The percentage of problem assets a bank holds compared to its total assets is a helpful indicator of asset quality.As of December 31, 2017, 0.18 percent of Bank of Clarkson's loans were noncurrent, meaning they were more than 90 days past due or were in non-accrual status. That's below the national average of 1.01 percent.

Banks maintain a reserve to deal with troubled assets known as an "allowance for loan and lease losses." That reserve's size can be a helpful indicator when evaluating a bank's ability to manage problem assets, especially when compared to the total amount of problematic loans. Unfortunately, the FDIC did not provide information on Bank of Clarkson's loan loss allowance in its most recent filings.

Earnings score

A bank's ability to earn money affects its safety and soundness. A bank can retain its earnings, giving a boost to its capital cushion, or use them to deal with problematic loans, potentially making the bank better prepared to withstand financial trouble. Conversely, losses take away from a bank's ability to do those things.

Bank of Clarkson scored 18 out of a possible 30 on Bankrate's test of earnings, above the national average of 15.12.

One important measure of a bank's earnings is return on equity, or net income (essentially profit) divided by the total amount of equity. The most recent annualized quarterly return on equity for Bank of Clarkson was 9.56 percent, above the national average of 8.10 percent.

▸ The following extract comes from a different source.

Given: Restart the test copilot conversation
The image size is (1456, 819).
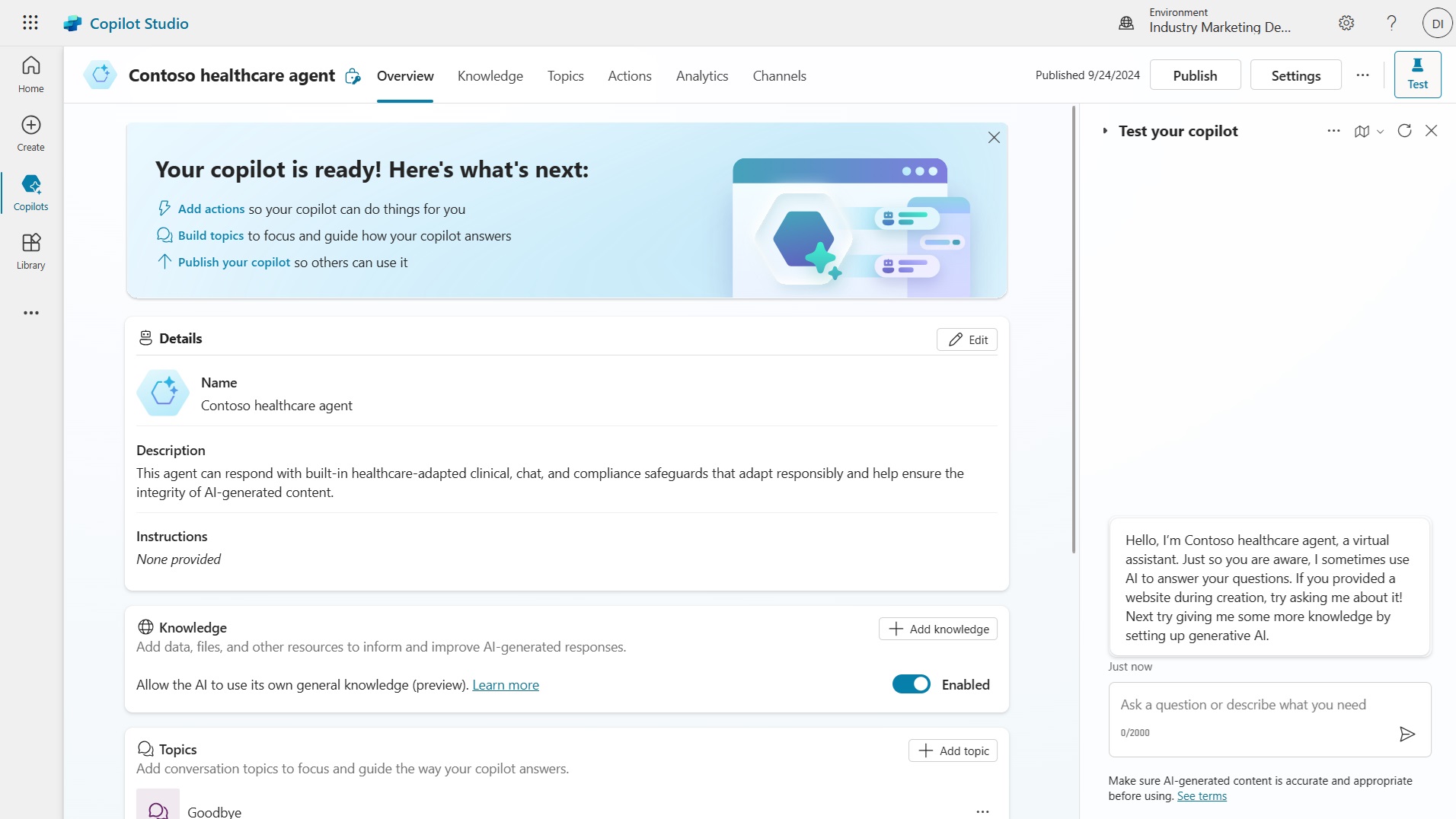Looking at the screenshot, I should click(1403, 131).
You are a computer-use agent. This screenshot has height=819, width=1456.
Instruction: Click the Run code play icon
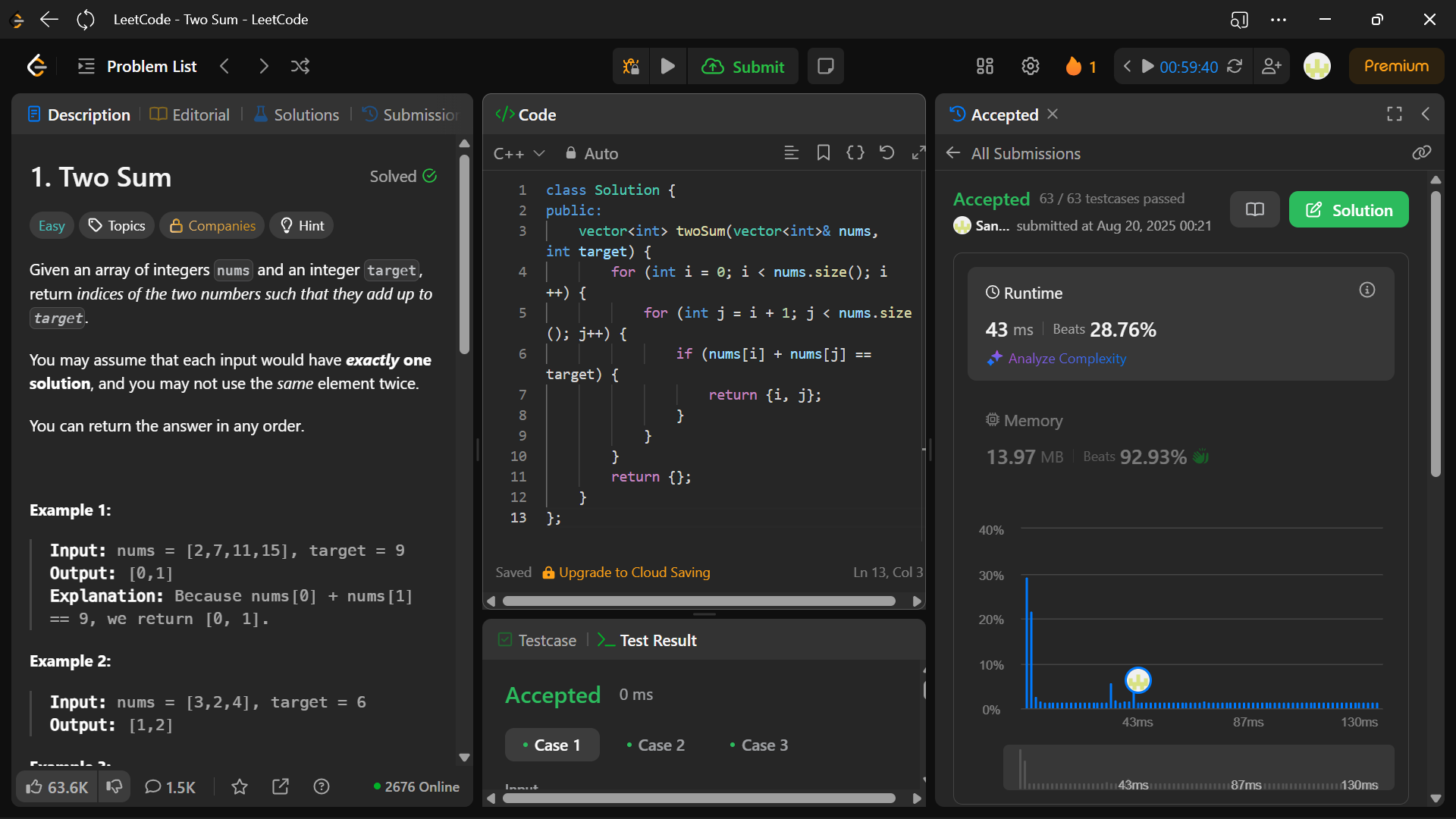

The bank earned net income of $1.4 million on total equity of $15.1 million for the twelve months ended December 31, 2017. The bank reported an annualized return on average assets, or ROA, of 1.22 percent, above the 1 percent deemed satisfactory in accordance with industry standards, and above the average for U.S. banks of 1.00 percent.

WHAT IS SAFE & SOUND?

Bankrate.com's Safe & Sound Ratings provide a star rating system to evaluate the current financial status of financial institutions. The information gathered about banks, credit unions and thrifts is updated as set forth in the Terms of Use of Safe & Sound Ratings and Reports. The Safe & Sound Ratings information is grouped by categories of banks, thrifts and credit unions.

Scoring methodology

Bankrate.com evaluates the financial condition of institutions and assigns a one- to five-star rating for each with five stars representing the highest rating. Institutions with satisfactory performance will generally receive a rating of three or more stars. The majority of institutions fall into the three- to four-star range. An institution with an "NR" rating may be too new to rate or may have limited the publicly available information in their regulatory filings. The "NR" is not an indication of financial strength or weakness. The Safe & Sound rating is believed to be reliable, but the information is not guaranteed. In addition, events since the information was collected may have altered the institution's financial condition.